Zum Beispiel über so wunderbare Wortschöpfungen wie die folgende, welche ich heute in einer Besprechung höre: „Gefühlstechnisch gehe ich davon aus, dass bla bla bla …“

Bemerkenswert auch „faire Rosen“, welche die SPD laut einem Zeitungsbericht morgen an Weltfrauen verschenken wird.

Abschied am Abend:

Twexit2

Twexit3

Hat gar nicht wehgetan.

Freitag: Der Liebste plant seine Flugreise nach Japan. An Bord werden unter anderem Baby-Sardinen serviert. Also so etwas wie Wasserflöhe, nehme ich an.

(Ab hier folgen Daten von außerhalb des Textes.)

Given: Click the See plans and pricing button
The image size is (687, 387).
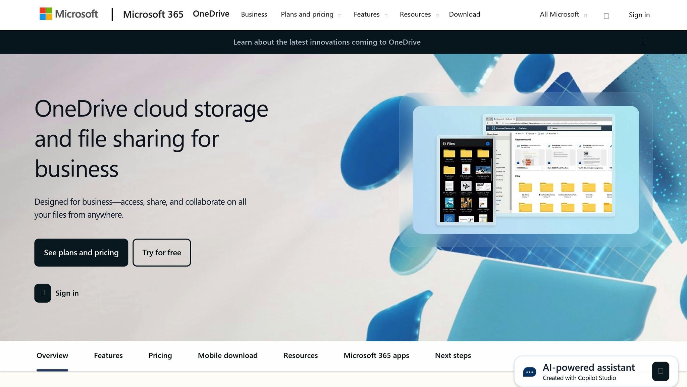Looking at the screenshot, I should pyautogui.click(x=81, y=253).
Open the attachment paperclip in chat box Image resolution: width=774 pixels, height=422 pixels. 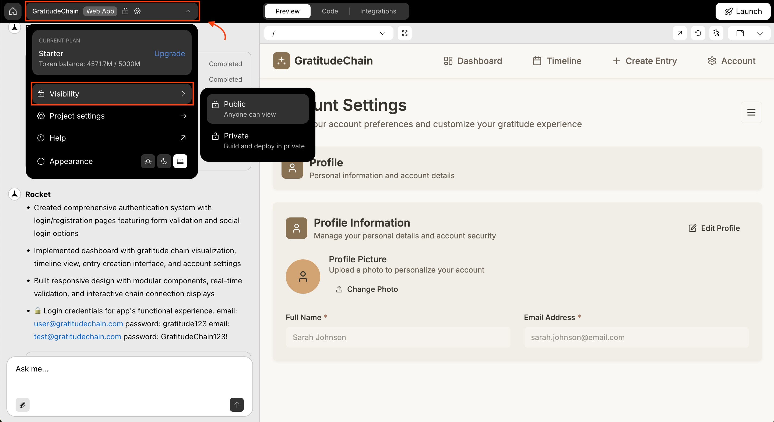pyautogui.click(x=22, y=405)
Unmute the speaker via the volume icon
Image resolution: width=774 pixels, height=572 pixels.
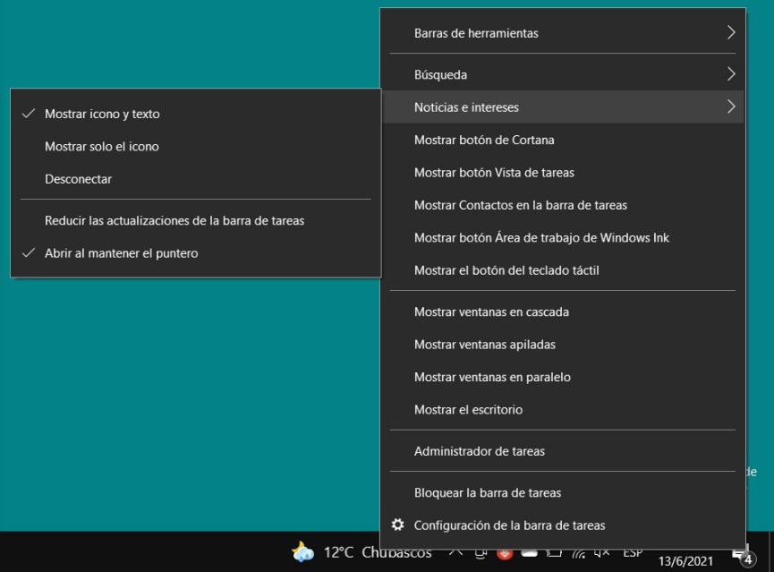pos(600,552)
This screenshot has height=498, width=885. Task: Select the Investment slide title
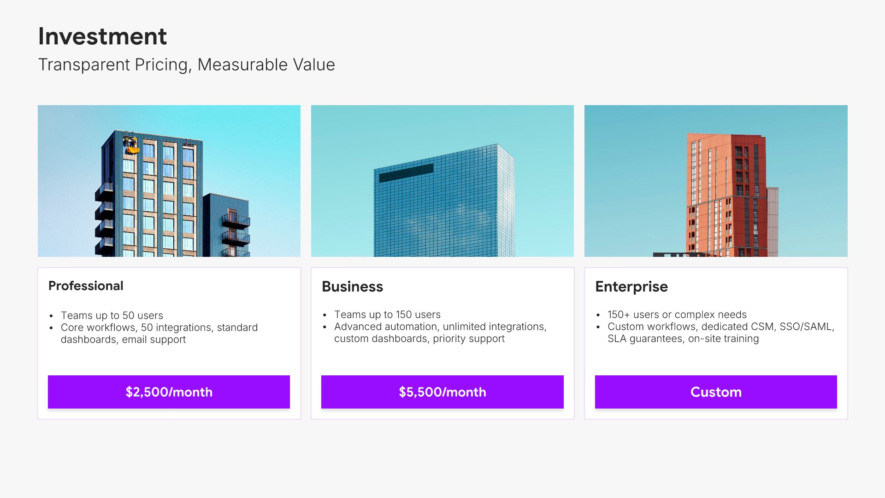coord(102,36)
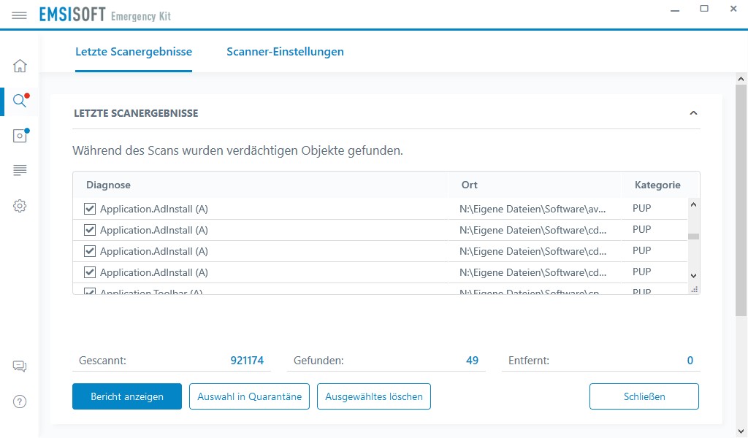The image size is (748, 438).
Task: Open Settings using the gear icon
Action: coord(20,206)
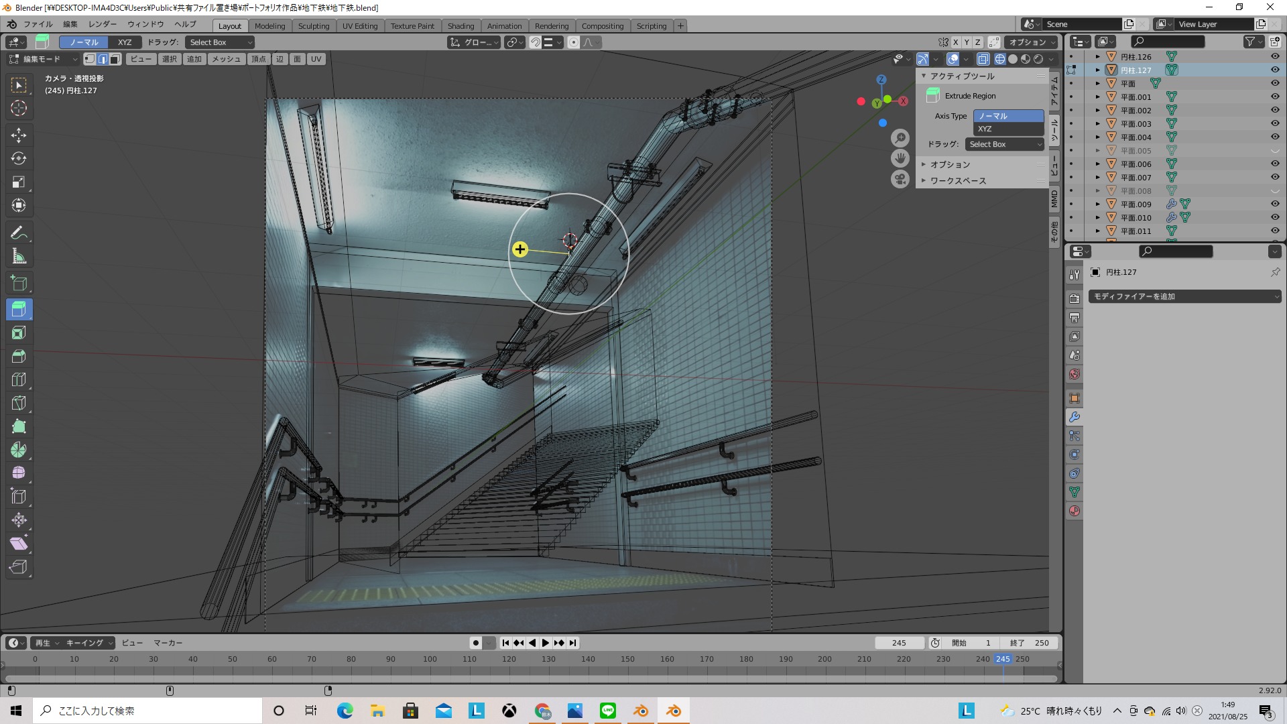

Abends traditionelles Fischessen (oder eher -trinken) im Zeughaus der Karnevalsgesellschaft. Raten Sie mal, wer am Weltfrauentag in der Küche stand und abwusch.

Samstag: Laut einer Umfrage zum Thema „Vertrauen in Institutionen“ vertrauen vier Prozent der Befragten Werbeagenturen. Vielleicht haben die einfach die Frage nicht richtig verstanden. Oder sie glauben tatsächlich an die Existenz von Schleimmonstern.

Wirklich gelungen finde ich übrigens die Werbung mit den beiden jungen Männern, die nebeneinander auf ihren Betten liegen und dieses sagen:

„Ich hab mir ˋne neue Matratze gekauft, hat mich ein Vermögen gekostet. Aber Qualität hat halt ihren Preis.“ – „Die meist gekaufte Matratze kostet hundertneunundneunzig Euro.“ – „Ne ne ne ne …“ – „Doch.“

Bemerkenswert vor allem das korrekte Genus des Possessivpronomens vor „Preis“. Mindestens vierzig Prozent würden stattdessen sagen „Qualität hat seinen Preis“.

Zu später Stunde wirbt im Fernsehen ein Anbieter von Erzeugnissen zur Unterleibs-Entzückung für ein Gerät mit „Wow-Orgasmus-Garantie“, angeblich von der Stiftung Warentest für gut befunden. Wie mögen die das getestet haben?

Sonntag: In Bonn (und vermutlich anderswo auch) beginnen die Magnolien zu blühen, wie ich auf meinem längeren Sonntagsspaziergang sehe, von dem mich auch der heftige Wind nicht abhält, der heute über Stadt, Land und Fluss fegt.

KW10 - 1

Früher sagte ich übrigens „Mangolien“ dazu, das erschien mir irgendwie schlüssiger.

Noch länger dauerte es, bis ich verstand, dass „Grüß dich“ kein Imperativ ist. Bis dahin wunderte ich mich, wenn das jemand zu mir sagte: Warum sollte ich mich selbst grüßen, und von wem?

Auf demselben Spaziergang sehe ich auch ein Plakat für eine Lesung von Max Goldt am kommenden Mittwoch im Pantheon. Sehr bedauerlich, dass ich mich dann auf einer Dienstreise befinde.